Mécontentes de cette lucarne offerte au chef terroriste, les autorités burkinabés ont pris cette mesure contre le média français. Une situation qui soulève la question de l’opportunité des organes de presse et d’information de donner la parole à des groupes ou à des personnes peu recommandables.
Pour David Youant, le directeur de Alerte Info et enseignant en journalisme, la question ne devrait pas se poser.
« D’un point de vue journalistique et pour le droit à l’information, je pense qu’il faut donner la parole à ceux qui sont incriminés pour un équilibre de l’information. Le faire, ce n’est pas systématiquement être dans une posture de favoriser le groupe rebelle, le groupe terroriste ou de participer à la propagande.
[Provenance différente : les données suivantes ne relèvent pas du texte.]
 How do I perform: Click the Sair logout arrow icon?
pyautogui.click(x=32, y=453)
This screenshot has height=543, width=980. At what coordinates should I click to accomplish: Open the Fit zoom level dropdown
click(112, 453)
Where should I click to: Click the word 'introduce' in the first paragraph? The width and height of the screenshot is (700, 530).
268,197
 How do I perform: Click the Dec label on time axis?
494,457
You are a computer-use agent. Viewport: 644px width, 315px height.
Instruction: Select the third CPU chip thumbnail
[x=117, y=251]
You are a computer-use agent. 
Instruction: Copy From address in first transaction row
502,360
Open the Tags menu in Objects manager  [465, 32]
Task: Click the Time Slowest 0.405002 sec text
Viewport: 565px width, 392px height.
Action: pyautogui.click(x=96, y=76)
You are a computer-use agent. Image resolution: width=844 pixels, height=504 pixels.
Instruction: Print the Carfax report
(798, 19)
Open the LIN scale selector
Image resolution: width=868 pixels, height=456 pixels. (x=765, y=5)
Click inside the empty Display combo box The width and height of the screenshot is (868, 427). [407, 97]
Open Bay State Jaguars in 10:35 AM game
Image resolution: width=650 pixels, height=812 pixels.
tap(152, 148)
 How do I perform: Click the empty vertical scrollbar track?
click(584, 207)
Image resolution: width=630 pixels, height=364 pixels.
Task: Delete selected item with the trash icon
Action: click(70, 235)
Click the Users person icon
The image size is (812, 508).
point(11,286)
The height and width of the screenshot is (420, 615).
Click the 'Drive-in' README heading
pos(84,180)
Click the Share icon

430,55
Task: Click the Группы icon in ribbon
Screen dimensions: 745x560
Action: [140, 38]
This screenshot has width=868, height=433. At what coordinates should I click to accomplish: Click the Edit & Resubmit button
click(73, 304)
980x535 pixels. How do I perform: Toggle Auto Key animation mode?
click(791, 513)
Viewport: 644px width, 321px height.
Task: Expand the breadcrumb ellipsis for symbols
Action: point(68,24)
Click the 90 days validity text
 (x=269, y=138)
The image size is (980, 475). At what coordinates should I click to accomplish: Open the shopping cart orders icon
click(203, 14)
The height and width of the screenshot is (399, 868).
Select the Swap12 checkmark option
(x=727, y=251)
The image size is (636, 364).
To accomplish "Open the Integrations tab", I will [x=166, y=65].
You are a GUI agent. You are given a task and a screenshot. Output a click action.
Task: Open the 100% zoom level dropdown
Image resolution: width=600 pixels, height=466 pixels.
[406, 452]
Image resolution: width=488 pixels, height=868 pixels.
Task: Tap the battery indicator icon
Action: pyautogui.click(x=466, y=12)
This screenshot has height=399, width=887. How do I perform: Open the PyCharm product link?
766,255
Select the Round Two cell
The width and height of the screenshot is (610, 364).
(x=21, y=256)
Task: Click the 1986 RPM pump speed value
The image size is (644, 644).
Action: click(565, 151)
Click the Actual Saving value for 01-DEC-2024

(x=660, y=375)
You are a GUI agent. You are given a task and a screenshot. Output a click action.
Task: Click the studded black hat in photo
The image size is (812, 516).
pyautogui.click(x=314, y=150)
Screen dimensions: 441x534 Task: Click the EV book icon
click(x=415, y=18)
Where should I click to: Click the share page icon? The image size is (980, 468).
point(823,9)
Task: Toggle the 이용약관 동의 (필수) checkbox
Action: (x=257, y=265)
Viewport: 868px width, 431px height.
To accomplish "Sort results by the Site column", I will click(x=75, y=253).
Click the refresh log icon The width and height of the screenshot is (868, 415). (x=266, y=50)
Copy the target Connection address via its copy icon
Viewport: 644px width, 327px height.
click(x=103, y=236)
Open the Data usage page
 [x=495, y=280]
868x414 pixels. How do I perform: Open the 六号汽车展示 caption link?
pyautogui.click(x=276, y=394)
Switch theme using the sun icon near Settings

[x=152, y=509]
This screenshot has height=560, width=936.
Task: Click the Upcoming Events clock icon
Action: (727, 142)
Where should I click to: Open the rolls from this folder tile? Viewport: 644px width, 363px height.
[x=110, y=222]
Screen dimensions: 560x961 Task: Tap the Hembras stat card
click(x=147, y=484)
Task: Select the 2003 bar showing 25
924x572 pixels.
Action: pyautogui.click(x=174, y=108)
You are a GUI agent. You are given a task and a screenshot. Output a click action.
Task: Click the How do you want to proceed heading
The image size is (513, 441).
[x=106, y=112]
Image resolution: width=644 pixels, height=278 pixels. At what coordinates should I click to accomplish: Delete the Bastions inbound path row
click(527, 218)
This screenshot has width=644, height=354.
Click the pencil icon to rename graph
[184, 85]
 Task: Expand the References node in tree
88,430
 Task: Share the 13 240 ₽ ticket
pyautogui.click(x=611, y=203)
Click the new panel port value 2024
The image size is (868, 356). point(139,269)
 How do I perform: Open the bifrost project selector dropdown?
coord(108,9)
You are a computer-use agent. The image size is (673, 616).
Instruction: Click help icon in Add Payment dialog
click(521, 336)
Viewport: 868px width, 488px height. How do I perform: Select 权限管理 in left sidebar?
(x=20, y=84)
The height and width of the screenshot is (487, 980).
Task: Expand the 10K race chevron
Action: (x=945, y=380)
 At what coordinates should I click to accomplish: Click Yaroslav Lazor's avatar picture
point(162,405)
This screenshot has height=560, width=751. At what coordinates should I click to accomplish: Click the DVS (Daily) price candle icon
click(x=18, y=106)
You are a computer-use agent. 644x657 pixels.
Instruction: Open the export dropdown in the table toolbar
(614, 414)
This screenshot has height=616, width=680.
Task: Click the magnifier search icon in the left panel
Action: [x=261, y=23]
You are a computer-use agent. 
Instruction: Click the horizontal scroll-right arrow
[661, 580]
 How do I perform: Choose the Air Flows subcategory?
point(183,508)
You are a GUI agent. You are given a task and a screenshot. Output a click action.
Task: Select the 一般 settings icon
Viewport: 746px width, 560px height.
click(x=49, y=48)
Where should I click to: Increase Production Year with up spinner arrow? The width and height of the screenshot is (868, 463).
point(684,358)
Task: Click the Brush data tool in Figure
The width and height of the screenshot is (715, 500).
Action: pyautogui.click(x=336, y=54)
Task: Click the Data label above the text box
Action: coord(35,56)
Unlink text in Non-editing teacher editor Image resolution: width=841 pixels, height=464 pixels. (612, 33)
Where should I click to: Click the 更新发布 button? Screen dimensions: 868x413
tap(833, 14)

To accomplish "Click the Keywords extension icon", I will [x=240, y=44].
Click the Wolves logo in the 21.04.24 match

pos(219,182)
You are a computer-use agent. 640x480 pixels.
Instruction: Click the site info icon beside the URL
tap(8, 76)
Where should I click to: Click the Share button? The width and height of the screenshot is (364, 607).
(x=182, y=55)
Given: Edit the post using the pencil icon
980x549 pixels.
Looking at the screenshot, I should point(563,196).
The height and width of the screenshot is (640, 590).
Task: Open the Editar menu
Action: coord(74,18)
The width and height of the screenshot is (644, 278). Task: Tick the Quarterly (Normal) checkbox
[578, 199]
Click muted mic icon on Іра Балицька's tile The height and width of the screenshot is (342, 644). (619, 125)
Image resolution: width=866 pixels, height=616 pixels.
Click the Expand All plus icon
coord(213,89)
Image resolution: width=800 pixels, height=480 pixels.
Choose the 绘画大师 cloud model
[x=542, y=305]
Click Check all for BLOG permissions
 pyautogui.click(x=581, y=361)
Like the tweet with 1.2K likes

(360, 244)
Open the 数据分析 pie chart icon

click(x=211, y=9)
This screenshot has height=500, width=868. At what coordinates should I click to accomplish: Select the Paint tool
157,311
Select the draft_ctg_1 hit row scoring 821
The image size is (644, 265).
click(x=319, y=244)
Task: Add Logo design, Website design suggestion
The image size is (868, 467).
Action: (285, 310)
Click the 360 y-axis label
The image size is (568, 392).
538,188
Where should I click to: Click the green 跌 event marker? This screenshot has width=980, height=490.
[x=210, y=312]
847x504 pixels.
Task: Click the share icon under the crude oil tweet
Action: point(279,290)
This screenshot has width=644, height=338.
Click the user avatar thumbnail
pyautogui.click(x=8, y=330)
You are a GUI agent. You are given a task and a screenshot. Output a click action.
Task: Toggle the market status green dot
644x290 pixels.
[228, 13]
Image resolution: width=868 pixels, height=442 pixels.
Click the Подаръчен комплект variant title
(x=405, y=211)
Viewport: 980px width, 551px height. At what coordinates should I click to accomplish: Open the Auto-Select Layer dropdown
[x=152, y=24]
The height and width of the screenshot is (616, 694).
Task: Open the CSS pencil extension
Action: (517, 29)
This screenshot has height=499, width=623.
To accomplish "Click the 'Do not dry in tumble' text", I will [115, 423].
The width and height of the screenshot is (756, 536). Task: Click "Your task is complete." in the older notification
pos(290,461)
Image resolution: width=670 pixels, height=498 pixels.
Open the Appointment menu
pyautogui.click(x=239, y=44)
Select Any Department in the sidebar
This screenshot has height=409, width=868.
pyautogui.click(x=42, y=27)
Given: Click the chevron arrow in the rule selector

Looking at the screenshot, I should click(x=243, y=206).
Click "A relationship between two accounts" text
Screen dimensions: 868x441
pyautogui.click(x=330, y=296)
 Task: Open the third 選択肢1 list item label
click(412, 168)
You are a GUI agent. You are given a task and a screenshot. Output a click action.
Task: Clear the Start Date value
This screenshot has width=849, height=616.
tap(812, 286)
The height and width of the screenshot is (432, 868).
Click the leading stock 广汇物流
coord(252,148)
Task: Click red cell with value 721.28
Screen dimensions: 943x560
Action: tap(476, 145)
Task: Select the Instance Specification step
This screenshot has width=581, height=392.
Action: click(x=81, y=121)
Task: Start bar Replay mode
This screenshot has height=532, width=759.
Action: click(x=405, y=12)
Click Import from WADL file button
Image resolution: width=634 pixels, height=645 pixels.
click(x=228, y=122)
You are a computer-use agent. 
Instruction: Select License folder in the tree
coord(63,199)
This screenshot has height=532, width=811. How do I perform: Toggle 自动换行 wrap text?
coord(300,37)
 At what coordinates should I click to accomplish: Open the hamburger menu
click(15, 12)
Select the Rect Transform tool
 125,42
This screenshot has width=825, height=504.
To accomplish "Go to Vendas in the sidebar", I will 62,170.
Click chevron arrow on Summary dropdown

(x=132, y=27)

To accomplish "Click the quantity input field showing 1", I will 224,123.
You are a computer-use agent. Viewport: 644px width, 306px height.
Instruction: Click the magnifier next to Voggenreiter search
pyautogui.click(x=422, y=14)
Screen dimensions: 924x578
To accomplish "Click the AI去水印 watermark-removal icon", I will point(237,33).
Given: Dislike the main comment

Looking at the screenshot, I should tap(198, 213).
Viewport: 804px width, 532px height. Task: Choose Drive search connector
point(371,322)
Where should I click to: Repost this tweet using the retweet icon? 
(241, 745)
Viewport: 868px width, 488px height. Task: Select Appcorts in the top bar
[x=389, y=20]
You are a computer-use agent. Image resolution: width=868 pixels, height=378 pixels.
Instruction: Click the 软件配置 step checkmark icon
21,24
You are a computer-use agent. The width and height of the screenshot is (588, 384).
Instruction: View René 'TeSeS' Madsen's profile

On donne la parole dans le but d’équilibrer », analyse pour 7info, l’auteur de « Le management des médias en Afrique, les sept clés pour un succès éditorial et commercial ».
LIRE AUSSI: Burkina Faso : après une interview avec le chef de AQMI, la chaîne France 24 suspendue
Selon le journaliste, Ouagadougou et Paris ne filent plus le parfait amour depuis plusieurs mois. « Le Burkina Faso, dit-il, se trouve dans une logique de couper toutes relations d’avec la France au niveau diplomatique, politique, militaire et sécuritaire. Cette rupture des relations va désormais dans le domaine médiatique. Avant France 24, il y a Rfi qui avait été suspendue. Le Burkina Faso est dans cette logique d’affirmation de son autorité et de son indépendance vis-à-vis de la France ».
David Youant fait également remarquer que la suspension des médias n’est pas un fait nouveau.
« Nous avons vu quand la guerre en Ukraine a commencé, que plusieurs pays de l’Union européenne dont la France elle-même, avaient suspendu sans coup férir deux médias russes que sont Spoutnik et RT France. Lesquels médias ont été complètement bannis de l’espace de l’Union européenne », rappelle le journaliste ivoirien.
Pour David Youant cependant, ces exemples et faits ne doivent pas altérer le travail réel du journaliste qui est d’équilibrer les informations.
« Je pense qu’il faut nécessairement donner la parole aux groupes armés… De mon point de vue de journaliste, je suis contre la censure et l’autocensure sous toutes ses formes. Je suis pour le pluralisme, pour l’équilibre de l’information. À l’auditeur ou au téléspectateur ou lecteur de se faire sa propre opinion », conclut-il.